Für viele ein echtes Aha-Erlebnis dürfte endlich aber das sein, was den Großteil dieses Quaders füllt: Handschriftliche Manuskripte und ein Jahr vorausschauende Arbeitspläne, anfangs noch in Dreiviertel-Sütterlin zuletzt in durchgehend lateinischer, zuweilen sogar lesbarer Schrift - die allesamt kalligrafische Wirkung zeigen und denen auch noch Skizzen ein- und untergeschoben sind.
Und dann vor allem Skizzen, Zeichnungen, Radierungen, Lithografien, Aquarelle und aus Ton modellierte sowie in Bronze gegossene Plastiken. Die meisten Buchumschläge seiner Werke sind von ihm selbst entworfen - und er hat auch noch anderen Kollegen die Bücher ausgeschmückt. Und all seinen bildnerischen Arbeiten ist ein unverkennbarer Ausdruck eigen, der sich in seiner Gegenständlichkeit gegen die zeitweilig übermächtige Tendenz zur Abstraktion gestellt hat. Altmeisterlich im Sinne von meisterhaft, fast immer auf der Höhe der Zeit und mit viel Dynamik und nicht weniger satirischem Witz Inneres nach Außen tragend.

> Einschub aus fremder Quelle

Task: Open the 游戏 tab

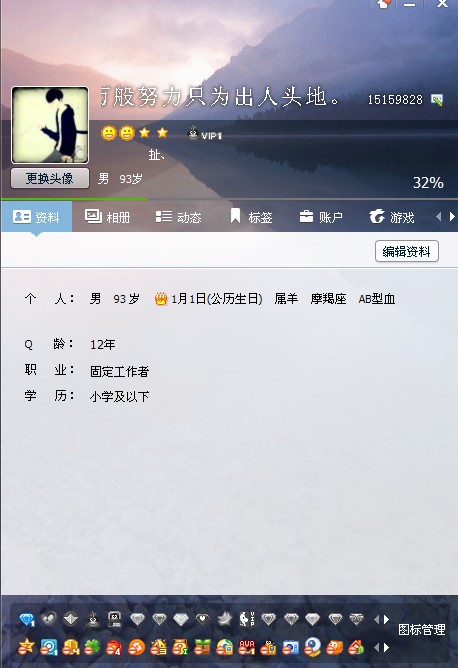Action: coord(392,217)
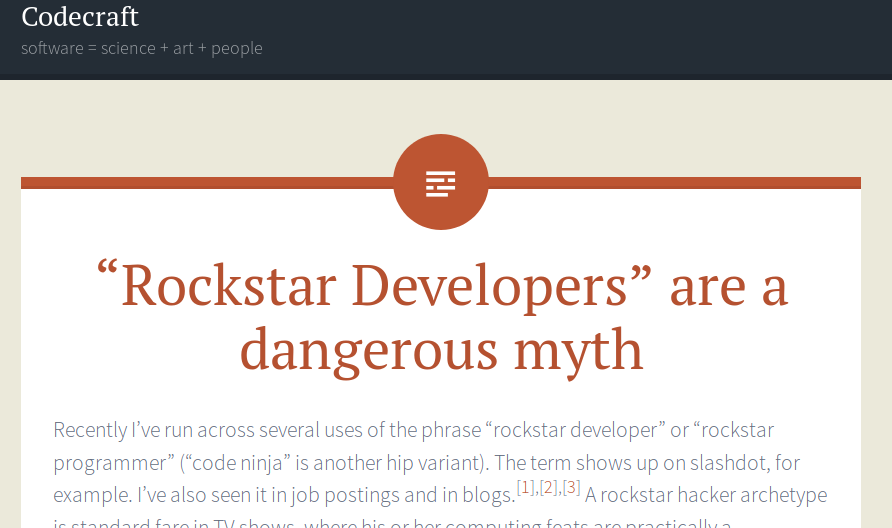Follow footnote reference [3]

pos(571,487)
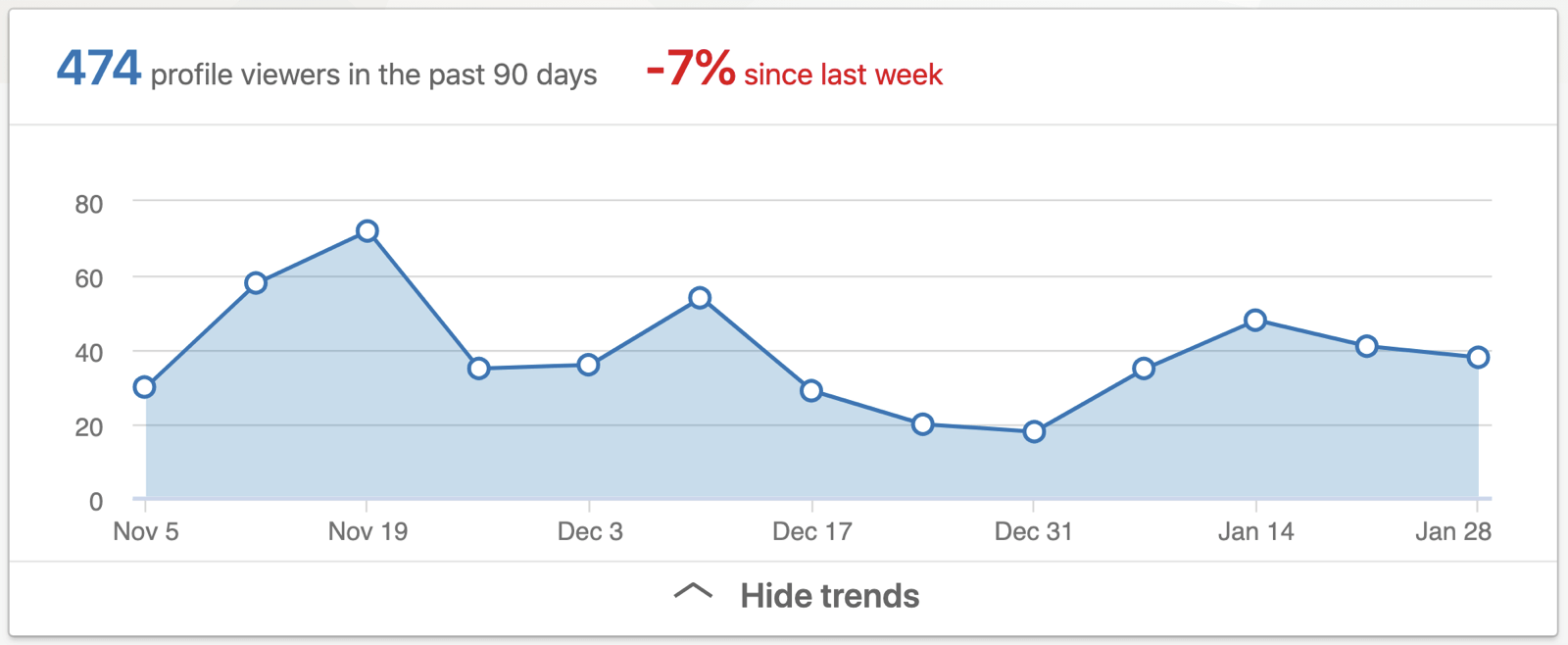Image resolution: width=1568 pixels, height=645 pixels.
Task: Click the Dec 31 x-axis label
Action: 1033,532
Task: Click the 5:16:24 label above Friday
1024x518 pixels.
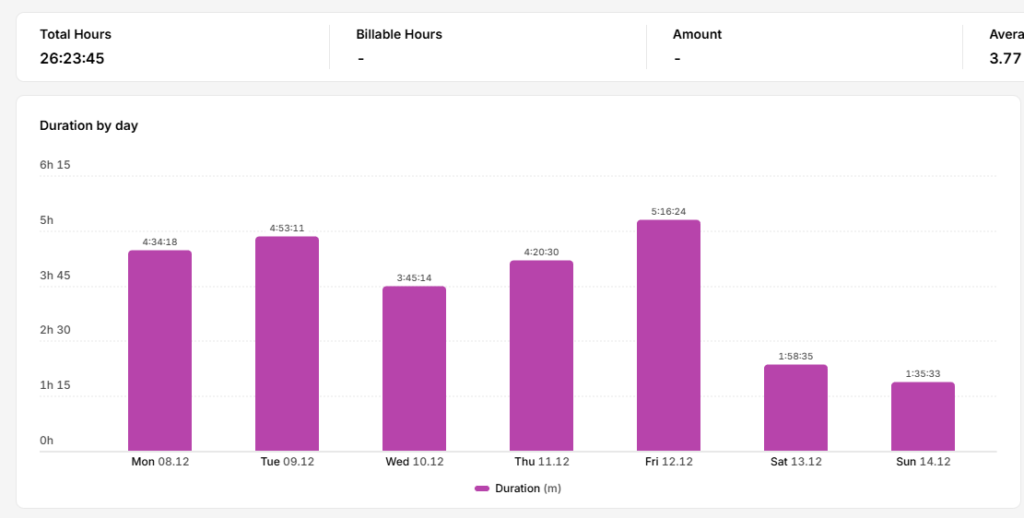Action: click(x=669, y=212)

All das vor Augen wird sein wiederholt unverständlich skurriles Beleidigtsein wegen einer ihm nicht mehr als genug erscheinenden Anerkennung und Ehrerbietung, die naturgemäß auch von zuweilen ungerechtfertigten wie auch gerechtfertigten Kritiken durchsetzt war, zur reinen Nebensache. Jetzt und angesichts dieser Werkschau gilt es noch ins Warme hinein einen literarischen und bildnerischen Creator zu würdigen, der in Deutschland seinesgleichen sucht und wovon derzeit nur in dem einen oder anderen Teilbereich eine Handvoll neben ihm zu finden sein wird.
Insofern war uns Günter Grass in all den Jahrzehnten auch ein mehr als großzügig Beschenkender - mittelbar in seinen Veröffentlichungen und unmittelbar in seinen Schenkungen und Stiftungen. Den einzigen Kontrapunkt könnten hier womöglich seine zahlreichen Kinder setzen - denn wer sich so ausdauernd und scheinbar ausschließlich nach außen verströmt, kann nur sehr schwer gleichzeitig die alltäglichen Kleinigkeiten in Kinderzimmern auffangen und bedenken. Womit nur gesagt sei, dass Größe nie ohne Defizite woanders zu erreichen ist, und wir Genießer und Bewunderer solcher Größen nie vergessen sollten, dass Mittelmaß auch nicht vor Defiziten schützt.
Der mittlerweile 87-jährige setzt am Ende dieses Werkstattberichts einen "auf Zukunft setzenden Doppelpunkt" und ein (er werde) "nicht vor der Zeit aufgeben und weiterhin versuchen, unterschiedlich schwere Steine bergauf zu bewegen".
Darauf ohne Wenn und Aber ein respektvolles "Hut ab!".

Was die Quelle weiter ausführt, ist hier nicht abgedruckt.